• **WHAT THIS TASK INVOLVES**:
Can you reproduce the lines below word for word, leaving out the pictures?

• **Saved entries**:
┌──
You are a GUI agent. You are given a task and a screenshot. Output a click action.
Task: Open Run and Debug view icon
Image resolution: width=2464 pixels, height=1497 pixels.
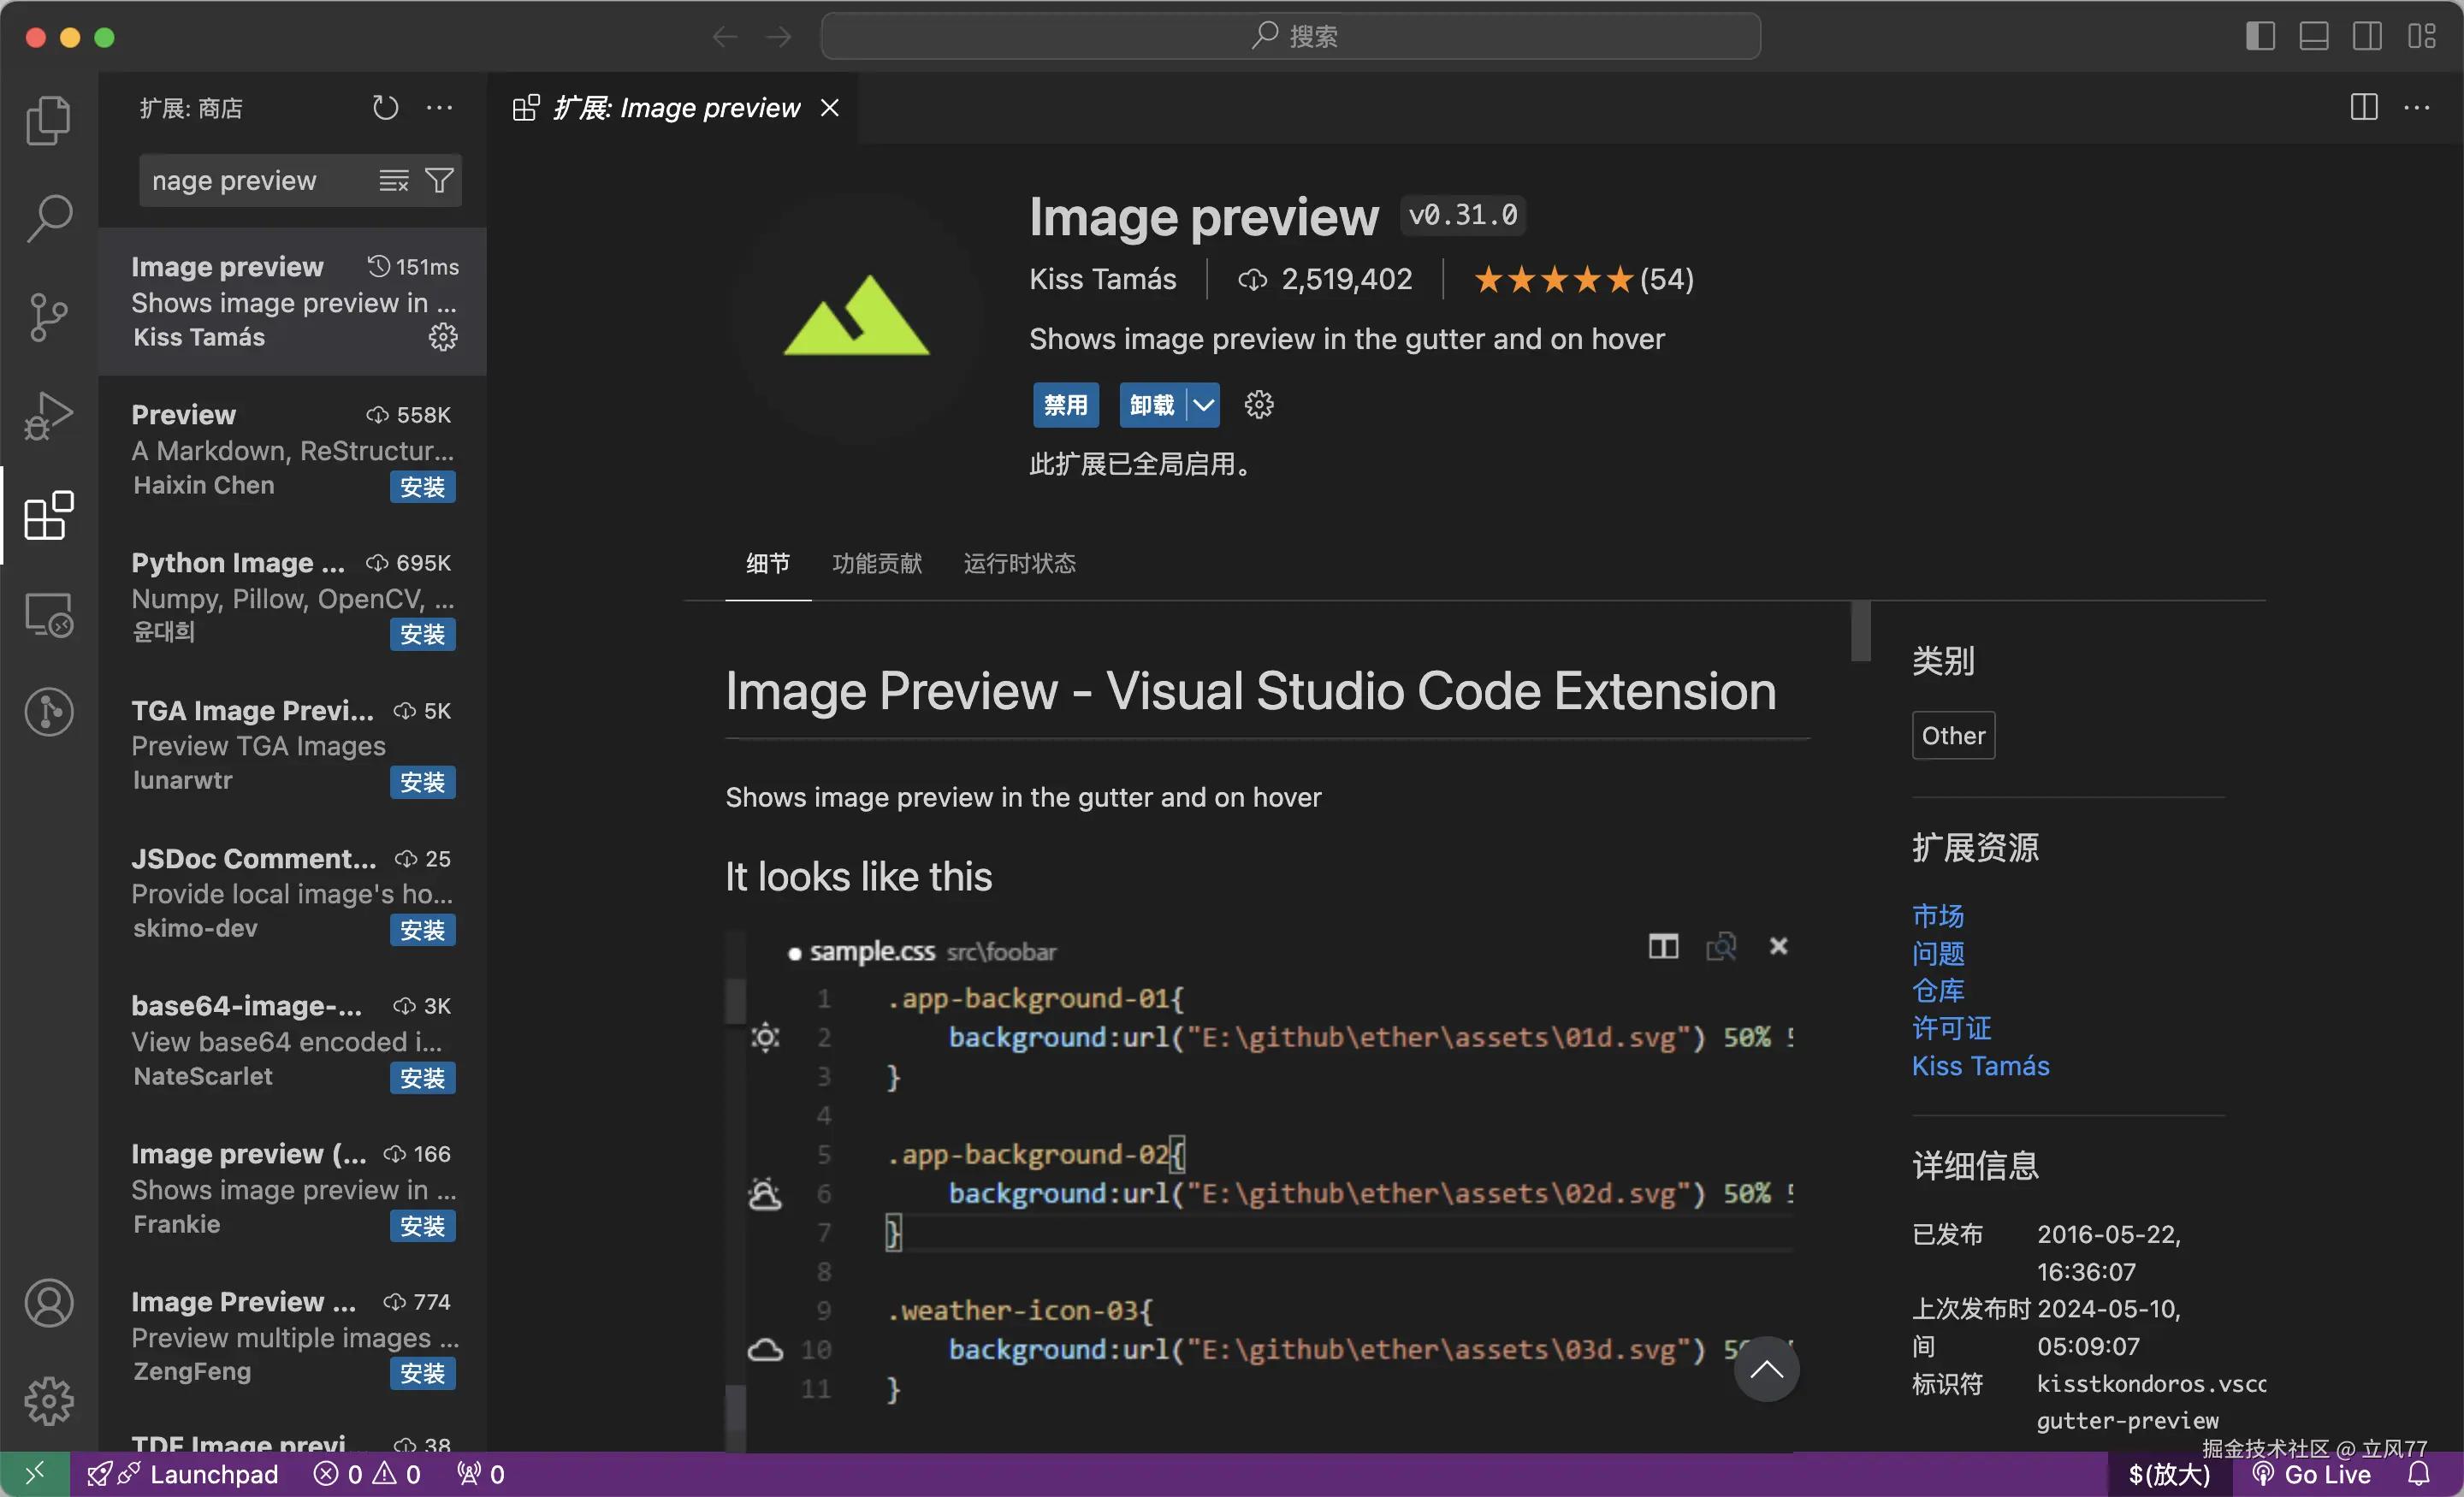[x=48, y=415]
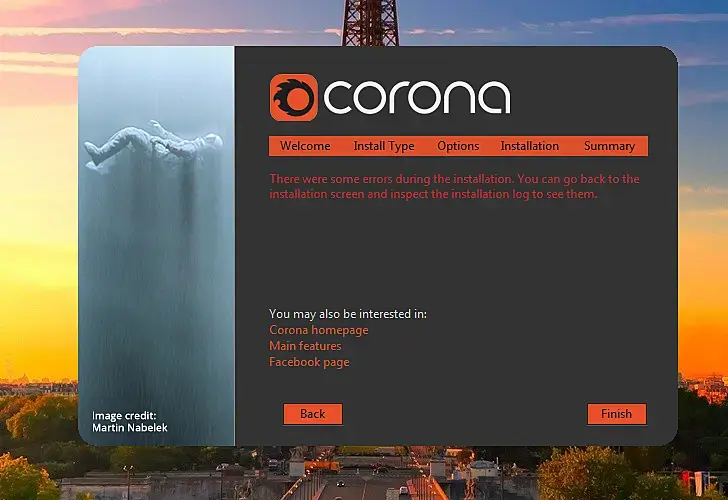Open the Corona homepage link
Screen dimensions: 728x500
(x=318, y=330)
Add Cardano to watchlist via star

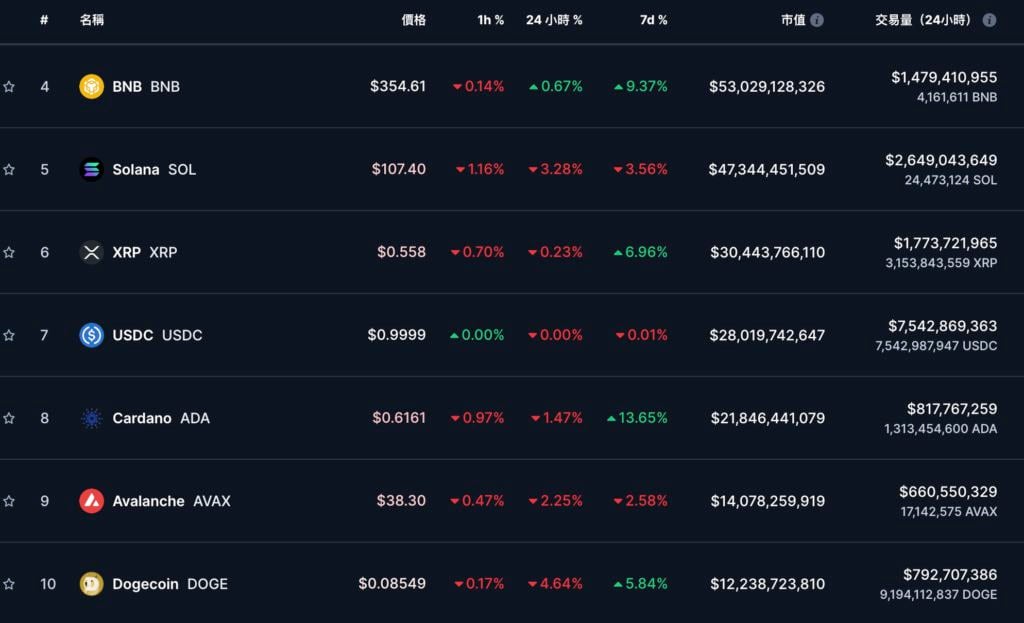coord(9,418)
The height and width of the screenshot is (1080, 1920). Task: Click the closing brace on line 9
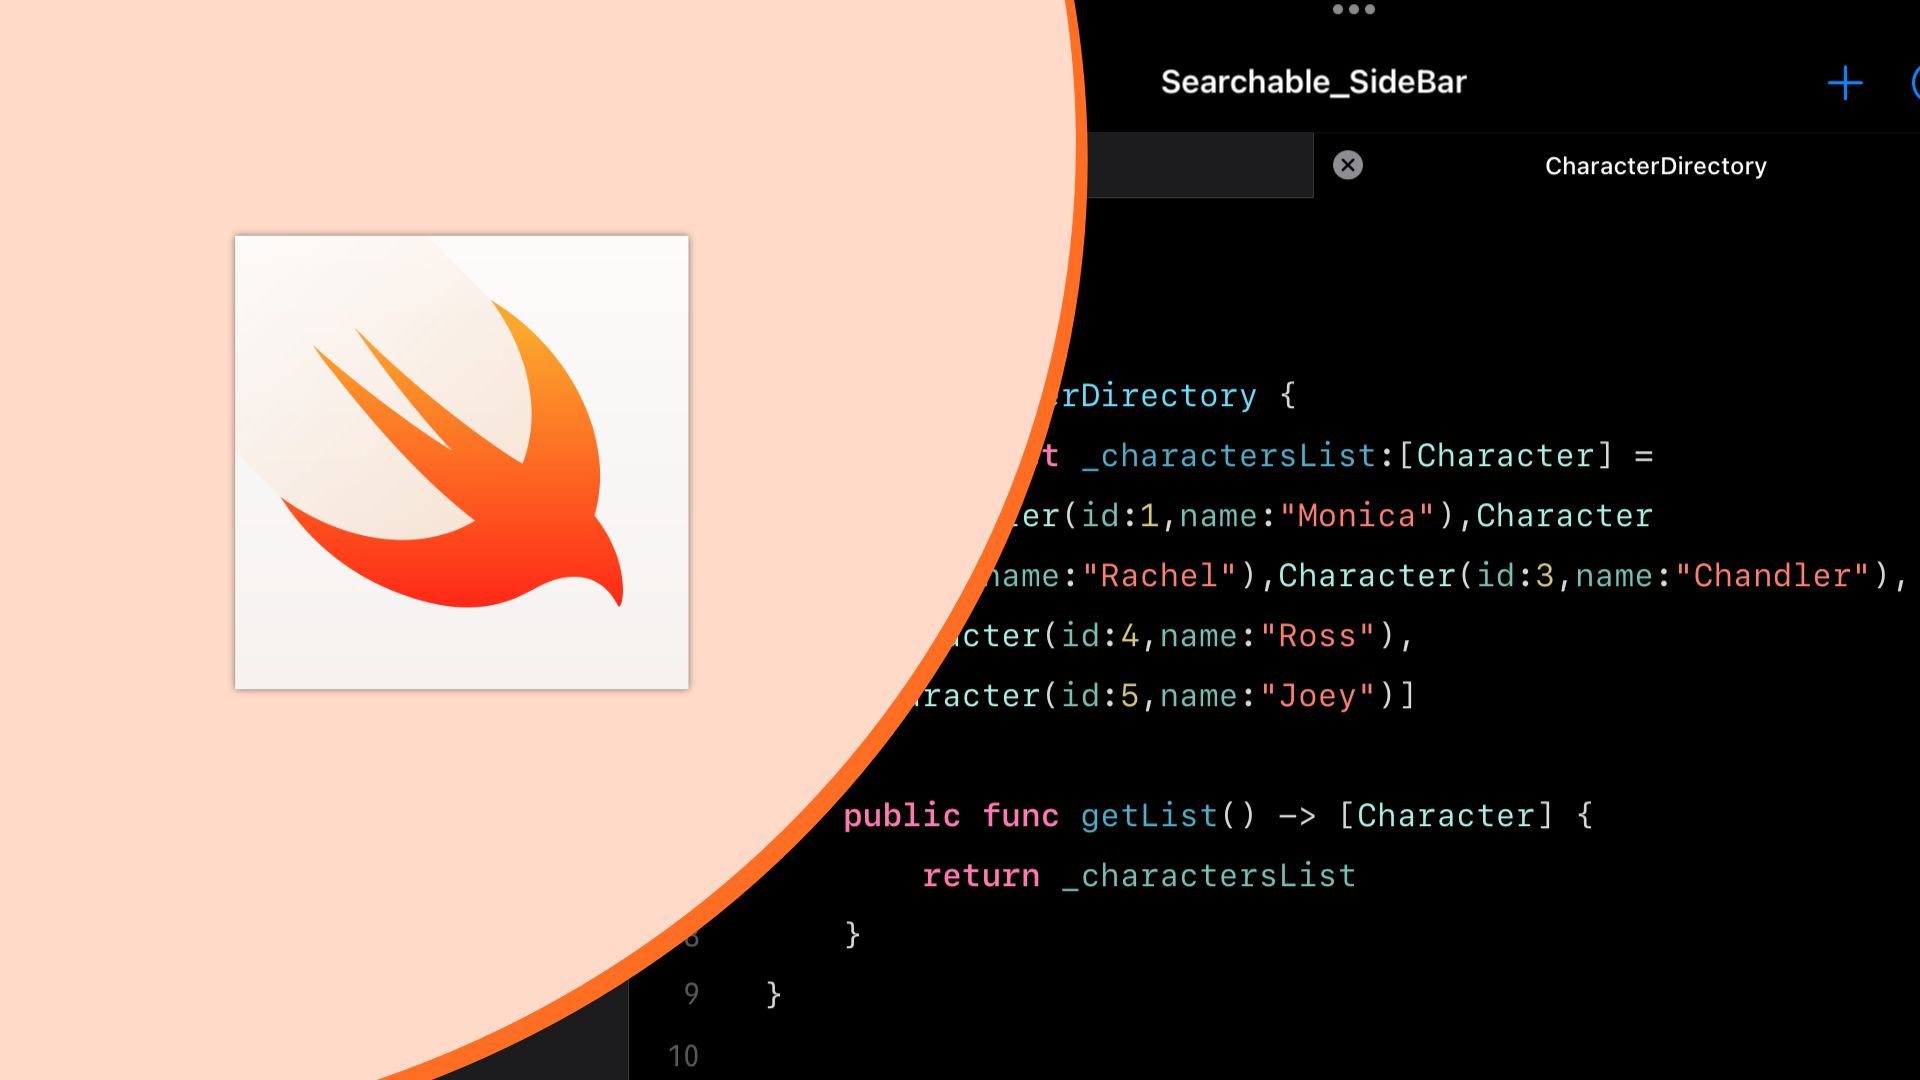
└──
• **THE OUTPUT**:
You are a GUI agent. You are given a task and a screenshot. Output a click action.
Task: Open Run and Debug view icon
Image resolution: width=2464 pixels, height=1497 pixels.
[x=48, y=415]
Open the Corona homepage link
Screen dimensions: 728x500
(x=318, y=330)
Add Cardano to watchlist via star

coord(9,418)
The height and width of the screenshot is (1080, 1920). Task: Click the closing brace on line 9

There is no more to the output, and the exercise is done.